» TASK INSTRUCTIONS: Write out exactly the lines from the one containing "Task: Click the TikTok icon" through the last line of the records below, including both.

» DATASET EXCERPTS:
::::

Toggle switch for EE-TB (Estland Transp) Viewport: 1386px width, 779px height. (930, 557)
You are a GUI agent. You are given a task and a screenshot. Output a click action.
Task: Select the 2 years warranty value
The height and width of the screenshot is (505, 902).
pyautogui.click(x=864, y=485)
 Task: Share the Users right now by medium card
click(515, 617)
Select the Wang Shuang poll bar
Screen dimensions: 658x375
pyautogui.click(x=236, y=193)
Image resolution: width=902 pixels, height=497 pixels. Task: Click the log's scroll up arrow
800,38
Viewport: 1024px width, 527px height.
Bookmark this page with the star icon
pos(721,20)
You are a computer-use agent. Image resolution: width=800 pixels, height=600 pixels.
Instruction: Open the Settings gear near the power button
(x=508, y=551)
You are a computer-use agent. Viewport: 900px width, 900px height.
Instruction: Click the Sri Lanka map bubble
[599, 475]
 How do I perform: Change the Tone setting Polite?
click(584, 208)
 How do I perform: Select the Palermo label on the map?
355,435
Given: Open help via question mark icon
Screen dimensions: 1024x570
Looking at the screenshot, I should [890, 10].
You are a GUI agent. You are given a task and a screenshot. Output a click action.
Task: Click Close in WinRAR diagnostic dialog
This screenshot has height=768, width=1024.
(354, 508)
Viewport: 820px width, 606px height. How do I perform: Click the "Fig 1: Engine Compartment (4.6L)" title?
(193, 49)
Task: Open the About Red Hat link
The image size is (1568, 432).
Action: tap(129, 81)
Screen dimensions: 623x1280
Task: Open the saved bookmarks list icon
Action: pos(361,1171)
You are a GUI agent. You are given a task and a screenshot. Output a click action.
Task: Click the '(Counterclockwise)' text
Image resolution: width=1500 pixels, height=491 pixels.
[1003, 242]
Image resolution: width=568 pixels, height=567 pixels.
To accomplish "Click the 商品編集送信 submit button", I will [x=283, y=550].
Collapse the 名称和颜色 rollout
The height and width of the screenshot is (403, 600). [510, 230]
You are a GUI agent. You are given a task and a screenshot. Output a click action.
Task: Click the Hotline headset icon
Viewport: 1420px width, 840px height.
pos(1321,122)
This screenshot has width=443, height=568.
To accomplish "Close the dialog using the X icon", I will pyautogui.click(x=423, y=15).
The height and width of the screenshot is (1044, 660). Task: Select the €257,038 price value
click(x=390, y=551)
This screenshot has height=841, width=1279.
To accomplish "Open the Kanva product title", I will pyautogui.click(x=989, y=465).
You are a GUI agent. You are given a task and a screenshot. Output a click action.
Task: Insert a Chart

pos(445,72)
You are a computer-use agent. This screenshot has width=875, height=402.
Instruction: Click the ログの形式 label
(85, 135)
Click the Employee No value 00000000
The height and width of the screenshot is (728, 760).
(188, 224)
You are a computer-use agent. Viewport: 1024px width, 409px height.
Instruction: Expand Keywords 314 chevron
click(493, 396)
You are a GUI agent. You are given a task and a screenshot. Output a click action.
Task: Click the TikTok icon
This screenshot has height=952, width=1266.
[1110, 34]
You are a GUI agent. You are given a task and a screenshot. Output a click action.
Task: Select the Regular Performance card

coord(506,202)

::::

» YOUR SOLUTION:
Task: Click the TikTok icon
This screenshot has height=952, width=1266.
[1110, 34]
You are a GUI agent. You are given a task and a screenshot. Output a click action.
Task: Select the Regular Performance card

coord(506,202)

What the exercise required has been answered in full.